Le terme « campagne » a, dans l’esprit de certains, le même sens. Cependant, il est préférable de lier cette notion au support sur laquelle elle est diffusée. On parlera de « campagne SEM » (sur les moteurs de recherche) ou de « campagne vidéo ». Une opération est en général basée sur plusieurs campagnes. Par exemple, un responsable marketing du domaine du tourisme pourrait tenir ce langage : « Notre opération vacances de Pâques sera relayée par des campagnes mobiles, d’affiliation et d’emailing ». Le terme « support » correspond à la technique de diffusion utilisée : vidéo, bannière, application mobile ... C’est le vecteur de la campagne.

Les campagnes contiennent plusieurs éléments. Les plus importants sont les publicités (on utilise aussi le terme « annonces »). On les retrouve sous la forme de bannières, de textes ou de vidéos par exemple. Celles-ci sont diffusées à certaines catégories d’internautes qui auront été au préalable ciblées. Le ciblage consiste à spécifier lors du paramétrage d’un serveur de publicité (le logiciel qui permet de diffuser nos annonces) les catégories de personnes que nous souhaitons atteindre. On parle alors d’un « ciblage ». Le ciblage peut être géographique, démographique voir même dépendre des centres d’intérêt des internautes.

Les conversions

Les opérations promotionnelles sur le web ont pour objectif de générer des visiteurs, nous l’avons dit.

Mais l’objectif final est en réalité de générer du chiffre d’affaire. Sur internet, les actions des internautes qui permettent directement ou indirectement de générer du chiffre d’affaire sont appelées des « conversions » ou des « transformations » (on transforme ou on convertit un internaute en client).

Il peut s’agir d’un achat, du remplissage d’un formulaire ou de toute autre activité qui a une influence économique pour vous.
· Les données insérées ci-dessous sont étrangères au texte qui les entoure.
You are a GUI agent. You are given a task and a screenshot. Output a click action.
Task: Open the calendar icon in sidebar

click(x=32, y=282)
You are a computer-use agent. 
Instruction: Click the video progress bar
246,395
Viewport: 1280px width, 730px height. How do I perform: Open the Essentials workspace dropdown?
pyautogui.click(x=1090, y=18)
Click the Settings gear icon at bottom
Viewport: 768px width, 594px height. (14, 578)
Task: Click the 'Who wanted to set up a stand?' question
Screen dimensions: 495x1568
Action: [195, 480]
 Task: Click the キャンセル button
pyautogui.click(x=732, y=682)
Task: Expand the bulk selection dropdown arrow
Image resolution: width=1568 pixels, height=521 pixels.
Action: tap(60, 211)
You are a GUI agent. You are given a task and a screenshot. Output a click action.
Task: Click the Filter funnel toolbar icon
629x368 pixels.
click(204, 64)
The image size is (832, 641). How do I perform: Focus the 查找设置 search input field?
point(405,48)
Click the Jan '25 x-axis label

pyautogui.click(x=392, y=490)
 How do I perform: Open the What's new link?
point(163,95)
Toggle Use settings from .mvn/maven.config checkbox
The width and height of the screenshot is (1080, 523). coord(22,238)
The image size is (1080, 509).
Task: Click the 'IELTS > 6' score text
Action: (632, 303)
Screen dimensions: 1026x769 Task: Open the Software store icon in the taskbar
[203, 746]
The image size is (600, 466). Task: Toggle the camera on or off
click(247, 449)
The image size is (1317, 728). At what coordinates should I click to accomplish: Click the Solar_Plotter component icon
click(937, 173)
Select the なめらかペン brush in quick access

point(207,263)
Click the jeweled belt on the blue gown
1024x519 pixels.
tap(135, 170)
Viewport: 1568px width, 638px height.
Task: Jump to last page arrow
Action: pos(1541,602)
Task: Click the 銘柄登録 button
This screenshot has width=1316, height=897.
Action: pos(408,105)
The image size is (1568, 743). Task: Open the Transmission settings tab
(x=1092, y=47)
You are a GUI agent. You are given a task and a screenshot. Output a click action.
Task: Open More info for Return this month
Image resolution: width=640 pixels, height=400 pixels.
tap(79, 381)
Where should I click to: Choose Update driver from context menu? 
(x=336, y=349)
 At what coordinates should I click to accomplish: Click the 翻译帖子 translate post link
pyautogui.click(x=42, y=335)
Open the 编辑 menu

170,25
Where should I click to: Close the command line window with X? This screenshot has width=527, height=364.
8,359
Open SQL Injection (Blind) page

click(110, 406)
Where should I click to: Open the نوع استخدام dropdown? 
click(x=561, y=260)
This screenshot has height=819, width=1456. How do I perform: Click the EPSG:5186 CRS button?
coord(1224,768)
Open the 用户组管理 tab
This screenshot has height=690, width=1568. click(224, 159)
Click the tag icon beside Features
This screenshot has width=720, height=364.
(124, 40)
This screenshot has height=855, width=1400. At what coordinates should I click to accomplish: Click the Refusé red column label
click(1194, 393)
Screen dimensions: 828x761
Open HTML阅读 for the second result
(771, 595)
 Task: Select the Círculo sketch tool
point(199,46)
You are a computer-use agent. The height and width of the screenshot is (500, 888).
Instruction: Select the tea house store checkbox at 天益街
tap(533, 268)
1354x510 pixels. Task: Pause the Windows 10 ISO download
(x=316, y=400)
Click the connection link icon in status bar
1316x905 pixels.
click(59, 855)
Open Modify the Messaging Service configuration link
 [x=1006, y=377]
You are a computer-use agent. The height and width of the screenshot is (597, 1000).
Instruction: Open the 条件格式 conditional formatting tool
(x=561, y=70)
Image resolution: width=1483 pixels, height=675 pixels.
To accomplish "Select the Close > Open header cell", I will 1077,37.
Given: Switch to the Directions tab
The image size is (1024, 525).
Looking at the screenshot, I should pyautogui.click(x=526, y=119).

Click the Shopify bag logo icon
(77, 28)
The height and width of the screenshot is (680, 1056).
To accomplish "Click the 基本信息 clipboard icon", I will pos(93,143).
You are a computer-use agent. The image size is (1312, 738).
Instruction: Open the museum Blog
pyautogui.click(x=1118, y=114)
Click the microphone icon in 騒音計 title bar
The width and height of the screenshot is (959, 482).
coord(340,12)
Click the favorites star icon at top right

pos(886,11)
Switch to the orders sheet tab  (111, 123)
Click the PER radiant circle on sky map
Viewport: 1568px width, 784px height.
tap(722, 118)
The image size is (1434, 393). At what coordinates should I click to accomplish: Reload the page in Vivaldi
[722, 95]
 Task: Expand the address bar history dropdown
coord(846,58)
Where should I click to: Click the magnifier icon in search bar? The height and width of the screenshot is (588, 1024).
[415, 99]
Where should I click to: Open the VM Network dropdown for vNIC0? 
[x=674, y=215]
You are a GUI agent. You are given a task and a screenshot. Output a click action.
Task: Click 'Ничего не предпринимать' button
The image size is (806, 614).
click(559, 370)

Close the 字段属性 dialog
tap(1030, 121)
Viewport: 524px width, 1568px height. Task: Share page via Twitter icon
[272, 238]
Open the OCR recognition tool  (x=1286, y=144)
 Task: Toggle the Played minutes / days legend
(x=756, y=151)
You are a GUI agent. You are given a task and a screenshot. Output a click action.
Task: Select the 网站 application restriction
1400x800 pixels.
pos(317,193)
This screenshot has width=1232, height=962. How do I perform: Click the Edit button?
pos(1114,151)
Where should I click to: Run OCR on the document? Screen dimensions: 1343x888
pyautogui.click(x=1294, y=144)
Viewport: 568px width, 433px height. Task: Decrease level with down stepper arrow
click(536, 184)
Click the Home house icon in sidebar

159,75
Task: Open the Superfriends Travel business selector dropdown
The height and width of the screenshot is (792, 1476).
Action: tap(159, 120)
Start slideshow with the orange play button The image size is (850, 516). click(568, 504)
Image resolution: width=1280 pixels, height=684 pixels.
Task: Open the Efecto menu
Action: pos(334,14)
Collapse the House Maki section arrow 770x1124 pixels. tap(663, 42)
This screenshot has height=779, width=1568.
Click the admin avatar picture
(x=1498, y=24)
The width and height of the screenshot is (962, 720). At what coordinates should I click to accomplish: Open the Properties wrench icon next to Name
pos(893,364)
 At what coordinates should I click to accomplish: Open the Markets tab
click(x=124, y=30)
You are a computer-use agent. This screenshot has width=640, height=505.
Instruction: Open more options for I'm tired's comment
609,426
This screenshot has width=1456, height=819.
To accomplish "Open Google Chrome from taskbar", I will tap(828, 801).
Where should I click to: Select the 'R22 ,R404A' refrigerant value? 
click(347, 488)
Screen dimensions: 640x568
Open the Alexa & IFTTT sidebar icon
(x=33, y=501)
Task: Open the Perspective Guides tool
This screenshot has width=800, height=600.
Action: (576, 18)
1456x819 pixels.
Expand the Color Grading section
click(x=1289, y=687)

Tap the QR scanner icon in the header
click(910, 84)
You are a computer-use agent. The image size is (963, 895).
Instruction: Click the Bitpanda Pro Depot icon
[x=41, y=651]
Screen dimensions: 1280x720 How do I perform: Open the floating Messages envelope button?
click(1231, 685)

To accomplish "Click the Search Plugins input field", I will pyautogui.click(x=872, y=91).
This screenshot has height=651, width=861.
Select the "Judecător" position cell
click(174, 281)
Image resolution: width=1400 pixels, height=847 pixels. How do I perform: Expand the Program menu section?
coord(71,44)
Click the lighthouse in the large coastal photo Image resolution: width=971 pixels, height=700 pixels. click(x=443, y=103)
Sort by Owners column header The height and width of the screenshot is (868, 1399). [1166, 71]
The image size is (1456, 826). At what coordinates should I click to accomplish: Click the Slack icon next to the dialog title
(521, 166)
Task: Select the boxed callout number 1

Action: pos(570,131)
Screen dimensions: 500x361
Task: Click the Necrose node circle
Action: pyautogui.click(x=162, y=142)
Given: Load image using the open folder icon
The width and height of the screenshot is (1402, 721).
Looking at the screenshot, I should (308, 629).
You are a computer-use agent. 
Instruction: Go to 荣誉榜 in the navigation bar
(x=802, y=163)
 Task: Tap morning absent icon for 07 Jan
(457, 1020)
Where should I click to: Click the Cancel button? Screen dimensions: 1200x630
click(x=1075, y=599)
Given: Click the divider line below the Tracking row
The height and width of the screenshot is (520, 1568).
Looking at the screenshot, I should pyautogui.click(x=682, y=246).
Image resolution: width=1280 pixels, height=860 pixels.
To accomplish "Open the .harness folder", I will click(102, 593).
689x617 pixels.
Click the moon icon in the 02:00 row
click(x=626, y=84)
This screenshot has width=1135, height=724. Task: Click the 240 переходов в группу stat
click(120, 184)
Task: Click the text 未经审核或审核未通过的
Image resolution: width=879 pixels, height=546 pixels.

Les différents canaux de diffusion

Mettre en place une stratégie de diffusion de publicités sur internet c’est aussi choisir entre une multitude de canaux.

Voici un panorama des catégories de campagnes que vous allez pouvoir inclure dans vos plans marketing : 
  • Le référencement naturel, grand pourvoyeur de trafic gratuit, qui consiste à optimiser son positionnement dans les résultats des moteurs de recherche.
  • Les campagnes d’affichage qui consistent à diffuser des bannières sur des sites préalablement sélectionnés pour leur pertinence
  • Le marketing des moteurs de recherche (adwords,...) qui consiste à placer des liens sponsorisés au sein des résultats des requêtes des internautes.
  • Le marketing social que l’on retrouve sur les réseaux communautaires comme Facebook.
    • accessible à tous 
  • La publicité vidéo qui consiste à servir des spots publicitaires aux internautes sur des plateformes vidéo ou sur des sites traditionnels.
    • plutôt réservée aux grands comptes 
  • L’affiliation ou le marketing à la performance qui permet de ne payer la diffusion des publicités que lorsque elles donnent lieu à une conversion.
    • plutôt réservée aux activités d'ecommerçants 
  • La présence sur les comparateurs de prix/market place qui permet d’atteindre les internautes lorsqu’ils recherchent le meilleur tarif pour un produit.
    • plutôt réservée aux activités d'ecommerçants 
  •  L’emailing  qui est l’utilisation raisonnée de l’email pour promouvoir des produits ou des services.
  • La publicité mobile qui permet d’atteindre les consommateurs sur leur smartphone au sein d’applications ou de sites mobiles.
    • plutôt encore assez peu développée et plutôt réservée aux grands comptes 
  • Le marketing local, nouveau venu dans les formes de publicités en ligne, qui consiste à servir aux internautes des annonces basées sur l’endroit où ils se trouvent ou sur les endroits où ils pourraient vouloir se trouver.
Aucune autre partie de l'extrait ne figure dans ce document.